Die frische und klare Stimme der Sängerin kann auch ganz schön frivol klingen. Bei tiefen Tönen samtig, in der Mittellage plastisch und in den hohen Tönen knackig bis zart oder gehaucht. Julia von Miller kostet nicht nur diese Wandelbarkeit aus, sondern auch die Texte. Jedes Wort ist zu verstehen, ohne dass die Dynamik darunter auch nur einen Moment leiden müsste. Anatol Regnier, dessen Stimme sich immer ein wenig kraus anhört, bewährt sich als prima Duopartner. Hübsch, diese Duette zwischen Taufrische und Raureif. "Sag mir, was du denkst" ist eines davon - und weckt Erinnerungen an bauschige Petticoats und Versuche vor dem Spiegel, Conny Froboess und Peter Kraus nachzuahmen. Regnier mit einem berühmten Song von Charles Aznavour: "Du lässt dich geh'n" - kann das funktionieren? Aber klar doch. Ein bisschen "isch kann disch einfach nischt verstehn", und schon klagt da der französische Chansonnier, und das Publikum spendet einmal mehr reichlich Beifall.

Hart ist der Schnitt zum Bogenhauser Friedhof, auf dem der "Monaco Franze" Helmut Fischer ebenso begraben ist wie Helmut Dietl oder der TV-Kommissar Siegfried Lowitz. Zur Versöhnung rezitiert Regnier Erich Kästners berührendes Gedicht "Juli" ("Still ruht die Stadt. Es wogt die Flur..."). Auch Kästner wurde in Bogenhausen beerdigt. Im Anschluss erklingt der Song der Comedian Harmonists "Die Liebe kommt, die Liebe geht". Julia von Miller fasst diesen rahmigen Song so verrucht auf wie einst Zarah Leander - einfach wunderbar. Gleiches gilt für den umgetexteten Schlager "Juanita hieß das Mädchen", das Freddy Quinn 1959 schluchzte. Nun heißt der Refrain "Caramba, Corona".

Diesen Ohrwurm widmet Regnier seinem einstigen Gitarrenschüler Manfred Heller; der Leiter der Musikschule Wolfratshausen sitzt an diesem Abend im Publikum. Das Lied endet mit den Worten "Denn es blieben ihm zwei Freunde: die Gitarre und das Meer". Heller lacht, alle lachen. Rasch noch ein Goethe-Gedicht untergebracht. "Das Wasser rauscht, das Wasser schwoll", die Gäste murmeln den Schluss mit: "Halb zog sie ihn, halb sank er hin."

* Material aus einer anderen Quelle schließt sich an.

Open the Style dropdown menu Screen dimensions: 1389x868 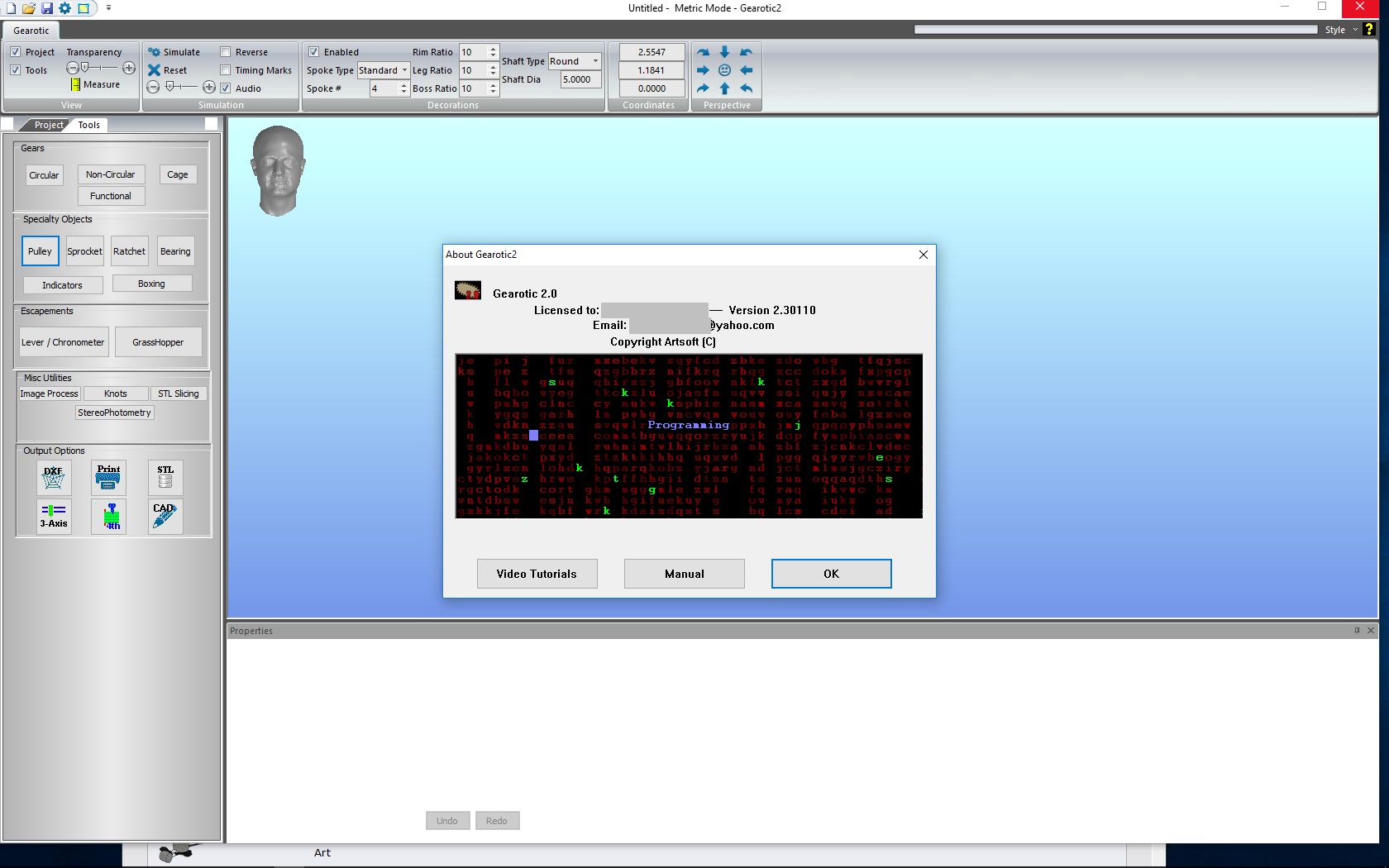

Mit einem jazzigen Song lockt Julia von Miller die Zuhörer in die zweite Runde dieses bravourösen Abends und schickt noch einen Gute-Laune-Song hinterher: "Ich will keine Isolierung, ich will lieber einen Mann." So ähnlich krakeelte 1959 Trude Herr, die aber lieber keine Schokolade wollte. Und wieder gibt es eine Umdichtung. Statt "Ich bin ein Mädchen aus Piräus" heißt es nun "Ich bin ein Mädchen von der Isar", und viele summen mit beim Refrain "Ein Floß wird kommen, und das bringt mir den Einen". Auf den Weg nach Hause gibt Anatol Regnier den Ratschlag mit: "Es gibt wieder Nudeln und Klopapier. Liebe Deutsche, bleibt doch hier." Wenn es weiter solche Abend gibt, dann gerne.